Algunas posibles limitaciones del estudio, incluyen que se trata de un estudio retrospectivo, con un número pequeño de pacientes, siendo esta una serie limitada de 16 pacientes. También, no haberse podido contar con una población control, por lo que no fue posible realizar un estudio de asociación de casos y controles. Por otro lado, el desarrollo del estudio en un solo centro podría limitar su validez externa: por ejemplo, la población atendida en este centro suele ser de un estatus socioeconómico medio a alto, lo que le confiere características particulares. Sin embargo, este estudio presenta múltiples ventajas, incluyendo que estos resultados demuestran la amplia variabilidad genética en pacientes colombianos con EII, donde más del 65% de los pacientes presentaban fenotipo clínicamente grave, y se espera que el seguimiento continuo de estos pacientes ser valioso, ya que las características clínicas entre los individuos son generalmente variable y diversa. Además, otras características, como las manifestaciones extraintestinales y otras complicaciones con compromiso multisistémico, afectan tanto el pronóstico a largo plazo como calidad de vida en pacientes con EII, destacando así la necesidad de recopilar una base de datos completa de fenotipos en EII para avanzar en el diagnóstico y tratamiento.
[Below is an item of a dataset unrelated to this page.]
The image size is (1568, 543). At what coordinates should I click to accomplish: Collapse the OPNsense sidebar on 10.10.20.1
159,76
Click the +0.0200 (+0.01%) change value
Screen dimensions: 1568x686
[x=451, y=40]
La verificación por más de dos investigadores de los datos de los registros clínicos pudo además disminuir el sesgo de transcripción. En general, este estudio es el primero en informar las características clínicas de los pacientes colombianos con diferentes mutaciones, y estos hallazgos amplían los conocimientos fenotípicos y genotípicos en EII.
Aunque no hay una correlación fenotipo genotipo en la enfermedad inflamatoria intestinal si se ha reportado que hay una relación epistásica, es decir una relación aditiva, por ejemplo, entre los genes IBD5/NOD2, IL-10/IL10RB/HO1 y JAK1/TYK2/STAT3 lo cual está en sincronía con gravedad de la enfermedad y pobre respuesta al tratamiento 38. En nuestro estudio reportamos variantes en 2 de estos genes, las cuales han sido previamente reportadas en pacientes con EC.
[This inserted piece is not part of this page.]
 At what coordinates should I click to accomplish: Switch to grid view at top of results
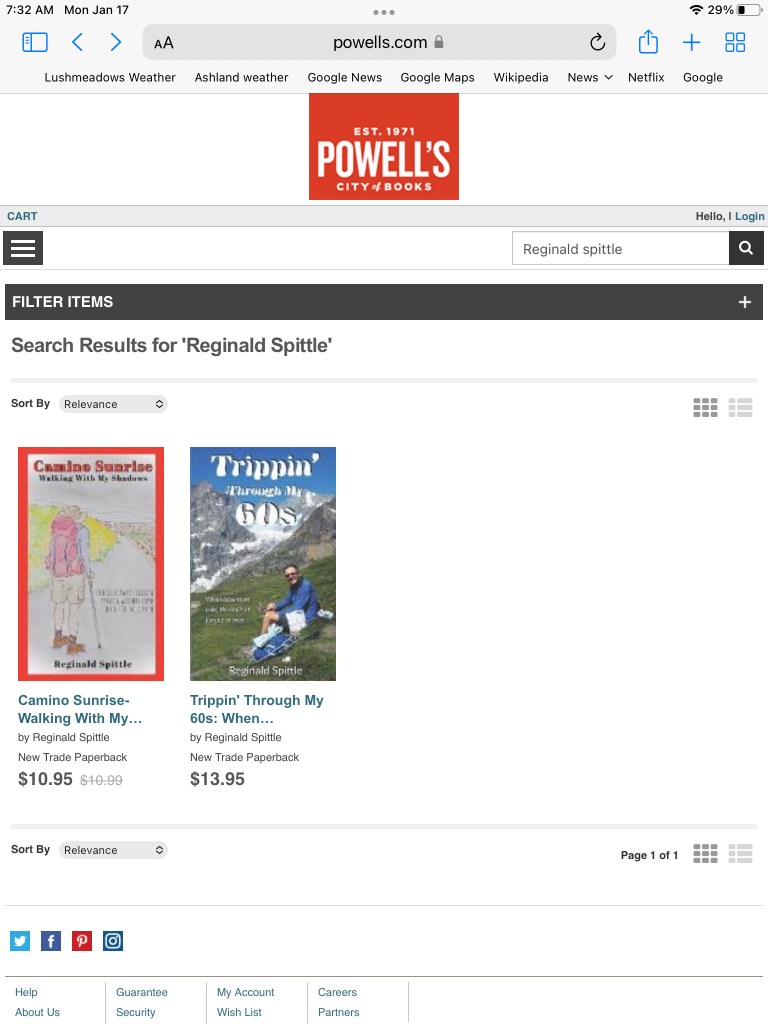pos(705,408)
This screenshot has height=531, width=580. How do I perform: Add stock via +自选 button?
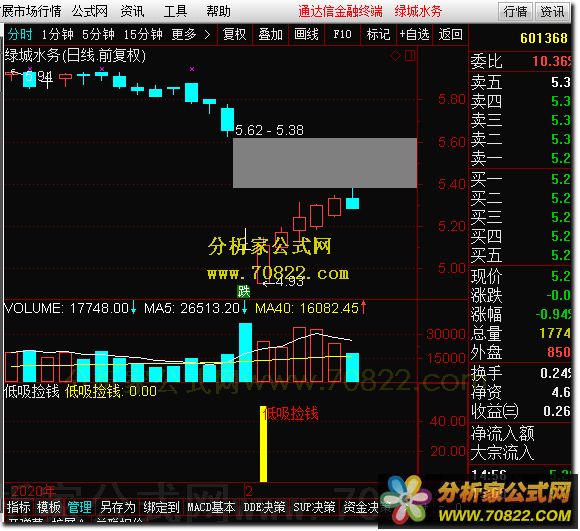point(414,34)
En conclusión, consideramos que este estudio es una primera aproximación a la caracterización genotípica de pacientes con EII en población colombiana con resultados que indican la presencia de variantes en genes de predisposición a esta patología compleja, que, aunque sin patogenicidad confirmada al momento actual, parecen sugerir que la sumatoria de estas pueden contribuir en la fisiopatología de la enfermedad. Hemos podido demostrar que nuestra población es similar en cuanto a variantes en línea germinal que aumentan el riesgo o participan en una de las vías de señalización que se afectan en la enfermedad inflamatoria intestinal. Lo cual ubica a Colombia en un país a la vanguardia en temas de generación de conocimiento que permita avanzar en el conocimiento de esta patología con miras a mejorar la respuesta terapéutica e individualizar a los pacientes para dar una terapia dirigida. Son necesarios más estudios de genotipificación y estudios funcionales que permitan identificar biomarcadores o blancos terapéuticos para el desarrollo de nuevos fármacos. Además, generar conocimiento entre genes de susceptibilidad, cambios epigenéticos y las ciencias ómicas, lo cual permita enfoques confiables para la detección precoz de riesgo de enfermedades e interacciones entre patologías autoinmunes.